Recycling of radioactive nuclei ensures that all are eventually destroyed.
Collision masses are relatively stationary because of the opposing velocities of the nuclei of which they are formed. Their cores are at extremely high temperatures. They may be steered electromagnetically out of the collision zone, but there are important advantages to be gained by injecting a carrier gas at this point to form a streamlined flow of gas to sweep them out of the collision zone. This avoids corrosion by keeping the hot collision masses from the walls of the apparatus. It cools the product down to temperatures which are manageable in engineering terms. It quenches any process of reforming complex nuclei which may become unstable and radioactive. Finally, it acts as a neutron interceptor, if by chance any neutrons manage to escape destruction. The most effective carrier gas from all points of view is hydrogen.
In one embodiment uranium ions can be destroyed, for example U-235 or U-238. U-235 contains 92 protons and 143 neutrons. If all extranuclear electrons are stripped off using the accelerator, the neutrons will decompose on collision to form 143 protons, which added to the initial 92 protons make 235 protons. Rapidly decreasing temperature and low pressure plus scavenging protons included in the fast stream remove all electrons as hydrogen atoms. The remaining 235 protons are sucked across a negatively charged grid so that they also pick up electrons and form hydrogen atoms. Hydrogen atoms combine rapidly to form molecular hydrogen, especially in the presence of cool streamlined carrier hydrogen gas. Collision reduces these collision products to relatively slow speeds.

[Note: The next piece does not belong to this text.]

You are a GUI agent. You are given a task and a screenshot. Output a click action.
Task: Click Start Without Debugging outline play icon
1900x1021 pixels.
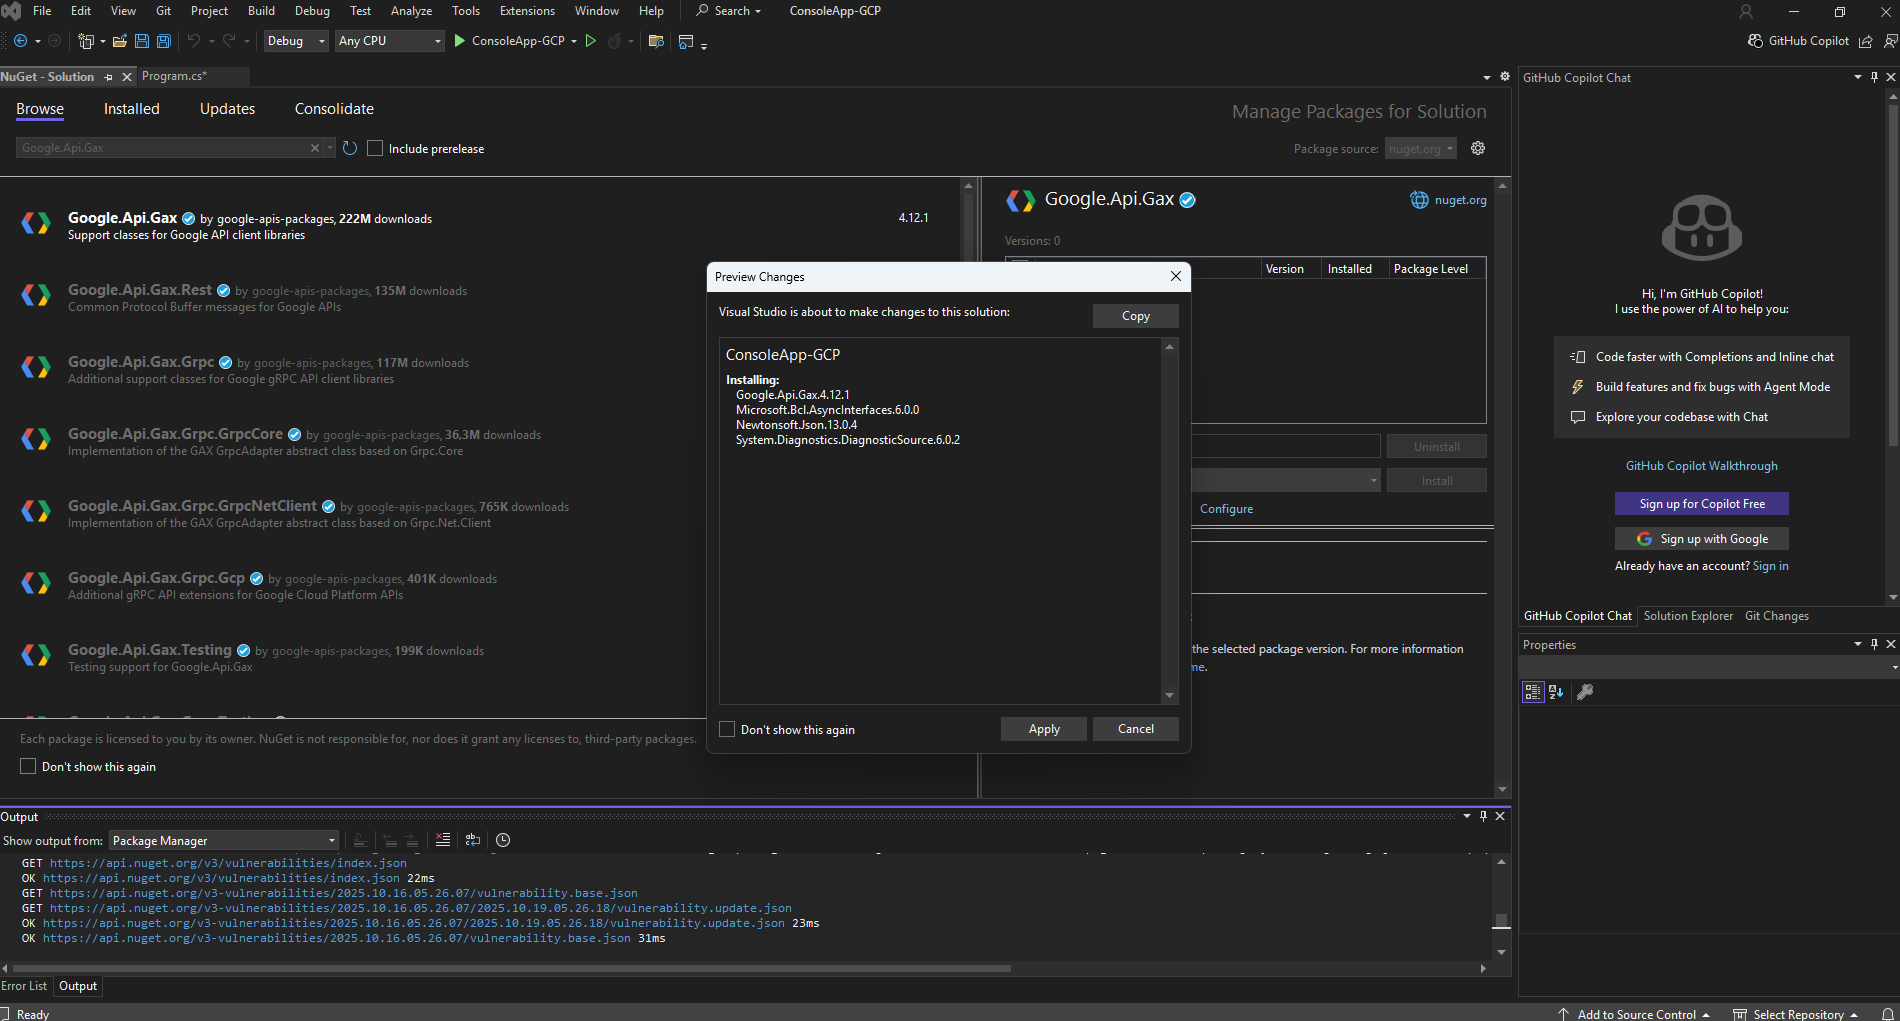591,41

Nuclei which have not collided remain in the fast stream, and are diverted by electromagnetic means into storage loops.
Fragments of nuclei which have not completely disintegrated are themselves positively charged nuclei, and are also diverted by electromagnetic means into storage loops for recycling as a concurrent stream with the fast stream of radioactive nuclei. It makes for a very mixed stream, but this is unimportant since the only criterion is reduction of radioactivity not analysis.
In another embodiment, a further example is P-238. This nucleus contains 94 protons and 144 neutrons. If all extranuclear electrons are stripped off, there remain ultimately 238 protons to be processed as above.
In a head on collision, each collision of one or more first and second heavy ion(s) produces a collision mass 15 with a high temperature, step 47. The first particle or second particle or both particles may comprise a radioactive ion. On of the particles can comprise a non-radioactive ion. If the colliding particles are of equal mass and velocity, their momenta cancel out, and the entities formed by collision are comparatively stationary in the collision zone 11. If, however, one of the particles has a lower velocity or is stationary at the instant of collision, the momentum of the high velocity heavy ion is imparted to the whole collision mass 15. Further description of the nature of the collision mass is given in the attached appendix, to which reference should now be made. As a result of the collision, substantially all of the neutrons contained within the first or second particles are forced to decay into electrons and protons. This occurs at the instant of collision. Electron antineutrinos are released as a result of the decay. This occurs instantaneously on collision of heavy nuclei and surrounds the remnants of the nuclei. The collision mass comprises mainly protons and electrons since most of the neutrons have decayed into protons and electrons etc, but any structure left it is likely to be in the form of helium nuclei, which are extremely stable. In fact these are stable enough to have a separate existence as alpha-particles. The collision mass is stationary relative to the feeds from the accelerator, or at least moves much more slowly, because of opposing momenta of the two particles. The collision mass is very short lived and rapidly diffuses away into separated electrons and protons. Under the conditions of the process, high vacuum and rapidly falling temperature, separated electrons and protons never again combine to form neutrons, and so their potential for radioactivity is destroyed forever. However, the short-lived concentration of protons in the collision mass exerts much more widespread and longer-lived gravitational and electric effects than nuclear dimensions suggest. These cause it to pull in additional nuclei in the vicinity, if any are present.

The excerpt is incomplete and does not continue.